Confused about the CIA leak case? Start here.
For almost two years, Special Counsel Patrick Fitzgerald has led an investigation to determine whether anyone acted illegally when the identity of CIA agent Valerie Plame was made public. After hearing testimony from some of Washington's most powerful figures, a grand jury is expected to issue indictments as soon as Friday. The Monitor's White House correspondent, Linda Feldmann, answers key questions about the case. [Editor's note: The original version misidentified Patrick Fitzgerald's official title.]
Q. How did this affair begin?
At its heart lie questions about the Bush administration's case for war against Iraq. On Jan. 28, 2003, in his State of the Union address, President Bush included these 16 words: "The British government has learned that Saddam Hussein recently sought significant quantities of uranium from Africa."
The implication was that Iraq was developing a nuclear-weapons program. But US intelligence officials had by then - and have since - expressed doubts about that claim. In July 2003, Joseph Wilson, a former ambassador to two African countries and Iraq, wrote an op-ed in The New York Times disputing Mr. Bush's statement.

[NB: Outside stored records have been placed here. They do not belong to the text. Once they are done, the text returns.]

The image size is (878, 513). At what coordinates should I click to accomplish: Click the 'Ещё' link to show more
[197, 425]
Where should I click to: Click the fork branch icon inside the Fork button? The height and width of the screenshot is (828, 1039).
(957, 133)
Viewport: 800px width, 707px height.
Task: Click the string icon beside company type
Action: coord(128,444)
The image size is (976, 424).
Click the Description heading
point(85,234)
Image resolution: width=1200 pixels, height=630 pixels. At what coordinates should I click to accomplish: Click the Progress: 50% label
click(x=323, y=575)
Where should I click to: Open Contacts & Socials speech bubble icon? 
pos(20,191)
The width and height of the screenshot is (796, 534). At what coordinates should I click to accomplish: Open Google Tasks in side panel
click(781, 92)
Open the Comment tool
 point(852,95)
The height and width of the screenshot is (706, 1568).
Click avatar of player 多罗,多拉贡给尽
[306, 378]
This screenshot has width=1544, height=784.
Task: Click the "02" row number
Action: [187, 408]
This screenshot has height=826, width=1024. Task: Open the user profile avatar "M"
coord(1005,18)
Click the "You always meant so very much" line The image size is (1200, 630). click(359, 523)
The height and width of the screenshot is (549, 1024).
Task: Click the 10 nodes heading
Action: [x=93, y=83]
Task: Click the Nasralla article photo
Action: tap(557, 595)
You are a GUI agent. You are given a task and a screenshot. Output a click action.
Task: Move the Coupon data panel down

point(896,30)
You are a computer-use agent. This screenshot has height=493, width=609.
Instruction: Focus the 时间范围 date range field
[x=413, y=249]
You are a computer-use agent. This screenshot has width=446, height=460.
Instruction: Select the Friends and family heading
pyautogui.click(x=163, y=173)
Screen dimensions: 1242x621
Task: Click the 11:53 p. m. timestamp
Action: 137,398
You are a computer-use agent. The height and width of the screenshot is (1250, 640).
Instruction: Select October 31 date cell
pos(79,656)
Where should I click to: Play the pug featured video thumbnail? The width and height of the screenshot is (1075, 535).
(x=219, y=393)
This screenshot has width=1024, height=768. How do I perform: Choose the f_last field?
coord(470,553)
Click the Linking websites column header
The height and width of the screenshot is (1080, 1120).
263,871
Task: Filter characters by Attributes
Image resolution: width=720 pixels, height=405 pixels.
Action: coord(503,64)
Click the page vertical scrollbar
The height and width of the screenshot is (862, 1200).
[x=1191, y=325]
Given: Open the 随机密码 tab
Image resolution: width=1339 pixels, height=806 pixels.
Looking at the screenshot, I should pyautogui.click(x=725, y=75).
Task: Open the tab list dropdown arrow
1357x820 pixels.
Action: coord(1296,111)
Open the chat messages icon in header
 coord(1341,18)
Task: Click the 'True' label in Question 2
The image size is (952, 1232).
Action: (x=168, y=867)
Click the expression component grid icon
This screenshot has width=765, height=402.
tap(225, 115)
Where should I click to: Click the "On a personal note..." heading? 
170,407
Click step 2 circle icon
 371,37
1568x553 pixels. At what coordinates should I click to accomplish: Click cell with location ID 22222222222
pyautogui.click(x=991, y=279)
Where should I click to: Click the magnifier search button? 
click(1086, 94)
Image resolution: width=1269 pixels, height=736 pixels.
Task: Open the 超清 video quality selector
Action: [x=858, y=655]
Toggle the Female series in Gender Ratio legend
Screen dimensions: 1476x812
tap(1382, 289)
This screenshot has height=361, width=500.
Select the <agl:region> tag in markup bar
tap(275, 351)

The CIA, he wrote, sent him to Niger in 2002 to determine if Iraq had tried to buy uranium from Africa. He concluded no. One week after Mr. Wilson's op-ed, syndicated columnist Robert Novak reported that Wilson's wife, Valerie Plame, worked as "an Agency operative on weapons of mass destruction."
At issue is whether Mr. Novak's government sources blew her cover as a CIA agent, in violation of the Intelligence Identities Protection Act of 1982.
That law aims to protect the identities of "certain United States undercover intelligence officers, agents, informants, and sources." Mr. Wilson has claimed that White House officials leaked his wife's CIA role to the press as revenge for his criticism of the president's case against Iraq. Other observers say the sources were merely steering journalists away from Wilson's allegations.
Q. Why have two senior White House officials - Bush's top adviser, Karl Rove, and Vice Presidential Chief of Staff I. Lewis "Scooter" Libby - faced such intense scrutiny?
In grand jury testimony, several journalists revealed that one or both men had spoken to them about Wilson's wife and her employment.
Toward the end of the investigation, it has become clear that Mr. Fitzgerald has focused more on possible charges of obstruction of justice, perjury, and making false statements, rather than on laws prohibiting public revelation of a CIA official's undercover status. Mr. Rove testified four times and Mr. Libby twice.
Q. How wide was the investigation?
As special counsel, Fitzgerald was tasked with investigating the alleged unauthorized disclosure of a CIA employee's identity. The Department of Justice later clarified that he had authority to investigate any crimes committed in the course of the inquiry, such as perjury, obstruction of justice, destruction of evidence, and intimidation of witnesses.
In all, some three dozen people either appeared before the grand jury or were interviewed by the FBI or Fitzgerald. The special counsel interviewed both Bush and Vice President Dick Cheney last year, but not under oath.
Key individuals who testified late in the process include two aides to Mr. Cheney: John Hannah, an expert on weapons of mass destruction, and David Wurmser, a Middle East adviser.